RECORDS FOR THE EXERCISE
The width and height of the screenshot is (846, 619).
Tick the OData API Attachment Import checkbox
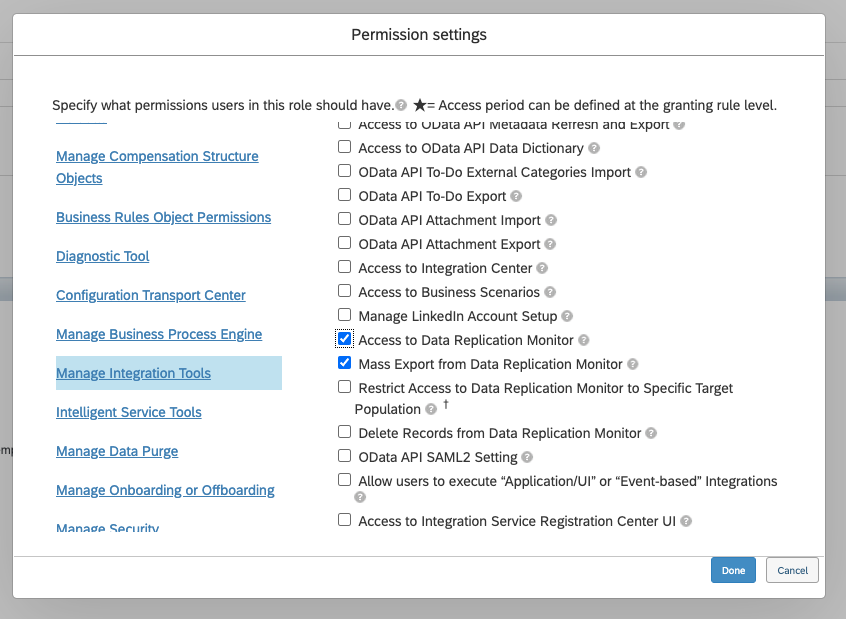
---
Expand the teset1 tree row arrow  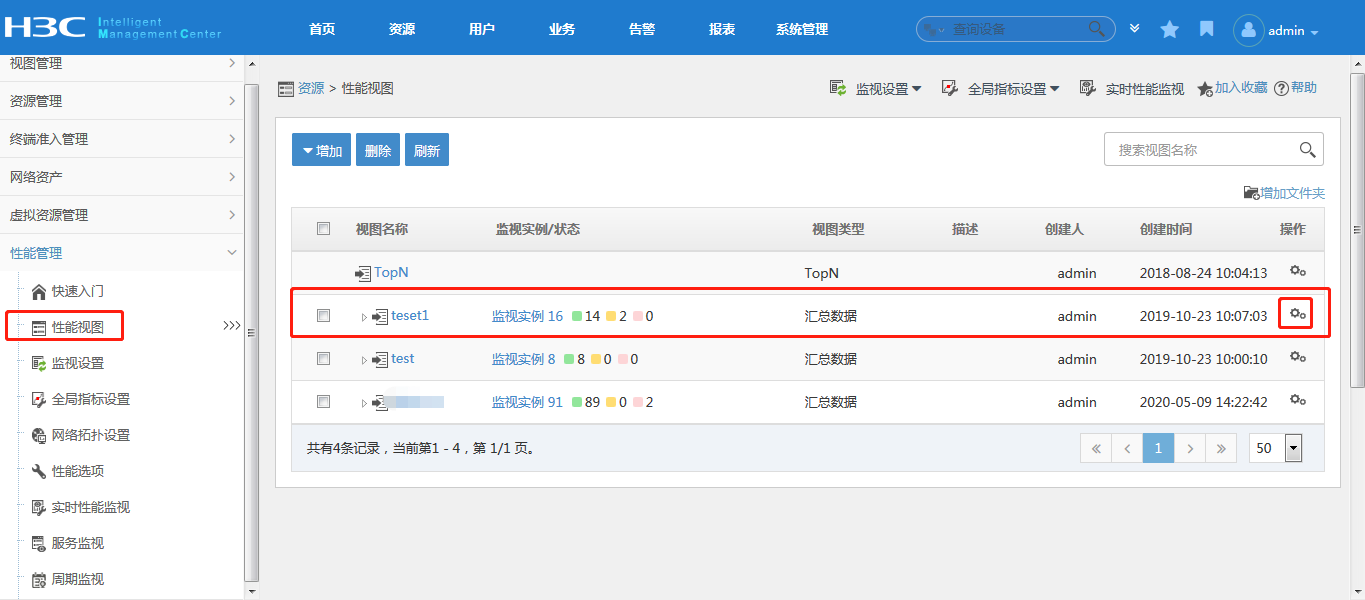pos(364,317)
...
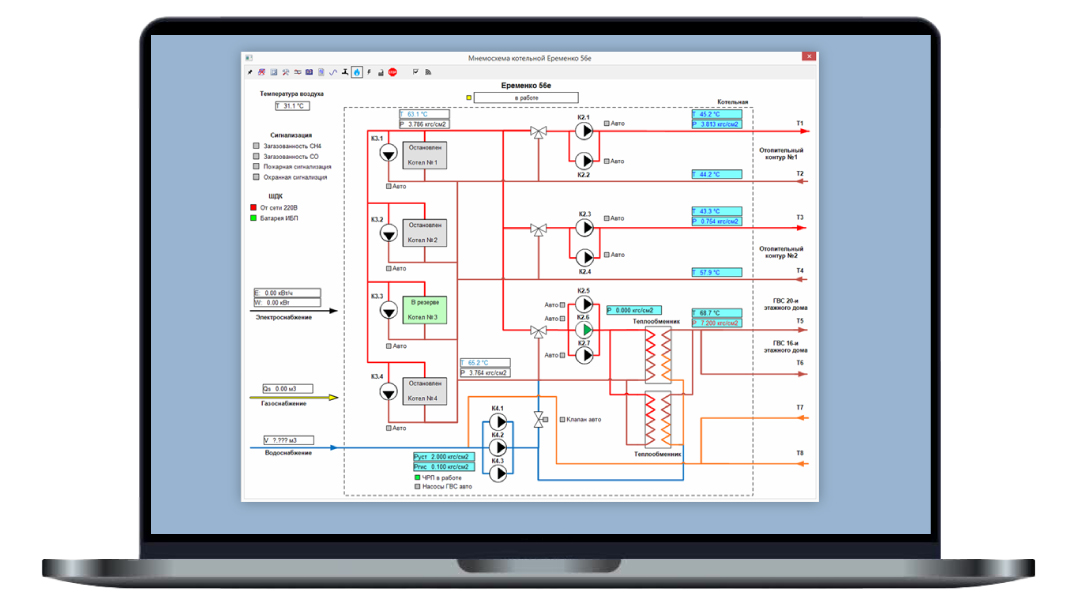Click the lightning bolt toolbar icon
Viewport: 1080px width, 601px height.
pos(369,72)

YOUR TASK
Go through the listing above and write out exactly the lines starting with the one holding "The width and" and running through the one holding "Tick the OData API Attachment Import checkbox", ends included, and no others.

REPLY
The width and height of the screenshot is (846, 619).
Tick the OData API Attachment Import checkbox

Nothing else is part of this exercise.